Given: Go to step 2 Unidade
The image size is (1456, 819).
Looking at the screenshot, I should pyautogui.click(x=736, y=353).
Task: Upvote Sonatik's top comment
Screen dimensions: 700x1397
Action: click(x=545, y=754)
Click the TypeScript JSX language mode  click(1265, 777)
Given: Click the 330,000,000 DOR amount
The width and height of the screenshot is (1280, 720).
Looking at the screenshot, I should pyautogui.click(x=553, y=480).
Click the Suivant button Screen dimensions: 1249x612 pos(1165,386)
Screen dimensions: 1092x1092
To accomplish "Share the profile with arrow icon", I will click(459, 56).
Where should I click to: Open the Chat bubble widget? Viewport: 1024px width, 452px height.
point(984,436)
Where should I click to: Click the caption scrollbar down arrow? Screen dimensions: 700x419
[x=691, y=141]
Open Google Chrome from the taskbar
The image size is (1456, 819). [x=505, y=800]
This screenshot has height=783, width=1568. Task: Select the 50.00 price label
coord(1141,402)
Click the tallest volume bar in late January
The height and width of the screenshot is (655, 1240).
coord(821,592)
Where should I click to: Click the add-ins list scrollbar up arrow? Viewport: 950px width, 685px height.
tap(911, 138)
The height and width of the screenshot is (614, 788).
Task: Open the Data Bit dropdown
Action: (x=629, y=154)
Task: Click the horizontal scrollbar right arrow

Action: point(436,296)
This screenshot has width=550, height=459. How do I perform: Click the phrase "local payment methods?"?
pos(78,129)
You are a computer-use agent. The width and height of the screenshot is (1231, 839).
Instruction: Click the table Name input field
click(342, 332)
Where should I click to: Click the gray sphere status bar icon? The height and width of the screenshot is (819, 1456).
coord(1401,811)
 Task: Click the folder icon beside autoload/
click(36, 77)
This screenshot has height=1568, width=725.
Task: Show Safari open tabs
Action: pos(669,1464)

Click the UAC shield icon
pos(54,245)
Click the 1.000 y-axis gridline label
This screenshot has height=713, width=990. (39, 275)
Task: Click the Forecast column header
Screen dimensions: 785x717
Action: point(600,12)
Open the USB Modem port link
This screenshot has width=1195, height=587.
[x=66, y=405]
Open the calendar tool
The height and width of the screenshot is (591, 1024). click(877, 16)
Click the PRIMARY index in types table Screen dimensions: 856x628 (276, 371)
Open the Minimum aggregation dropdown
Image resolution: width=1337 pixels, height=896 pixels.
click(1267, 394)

• • • • •

To be done
Copy the data above word for word.

Written solution
Given: Go to step 2 Unidade
The image size is (1456, 819).
Looking at the screenshot, I should pyautogui.click(x=736, y=353).
Task: Upvote Sonatik's top comment
Screen dimensions: 700x1397
Action: click(x=545, y=754)
Click the TypeScript JSX language mode  click(1265, 777)
Given: Click the 330,000,000 DOR amount
The width and height of the screenshot is (1280, 720).
Looking at the screenshot, I should pyautogui.click(x=553, y=480).
Click the Suivant button Screen dimensions: 1249x612 pos(1165,386)
Screen dimensions: 1092x1092
To accomplish "Share the profile with arrow icon", I will click(459, 56).
Where should I click to: Open the Chat bubble widget? Viewport: 1024px width, 452px height.
point(984,436)
Where should I click to: Click the caption scrollbar down arrow? Screen dimensions: 700x419
[x=691, y=141]
Open Google Chrome from the taskbar
The image size is (1456, 819). [x=505, y=800]
This screenshot has height=783, width=1568. Task: Select the 50.00 price label
coord(1141,402)
Click the tallest volume bar in late January
The height and width of the screenshot is (655, 1240).
coord(821,592)
Where should I click to: Click the add-ins list scrollbar up arrow? Viewport: 950px width, 685px height.
tap(911, 138)
The height and width of the screenshot is (614, 788).
Task: Open the Data Bit dropdown
Action: (x=629, y=154)
Task: Click the horizontal scrollbar right arrow

Action: point(436,296)
This screenshot has width=550, height=459. How do I perform: Click the phrase "local payment methods?"?
pos(78,129)
You are a computer-use agent. The width and height of the screenshot is (1231, 839).
Instruction: Click the table Name input field
click(342, 332)
Where should I click to: Click the gray sphere status bar icon? The height and width of the screenshot is (819, 1456).
coord(1401,811)
 Task: Click the folder icon beside autoload/
click(36, 77)
This screenshot has height=1568, width=725.
Task: Show Safari open tabs
Action: pos(669,1464)

Click the UAC shield icon
pos(54,245)
Click the 1.000 y-axis gridline label
This screenshot has height=713, width=990. (39, 275)
Task: Click the Forecast column header
Screen dimensions: 785x717
Action: point(600,12)
Open the USB Modem port link
This screenshot has width=1195, height=587.
[x=66, y=405]
Open the calendar tool
The height and width of the screenshot is (591, 1024). click(877, 16)
Click the PRIMARY index in types table Screen dimensions: 856x628 (276, 371)
Open the Minimum aggregation dropdown
Image resolution: width=1337 pixels, height=896 pixels.
click(1267, 394)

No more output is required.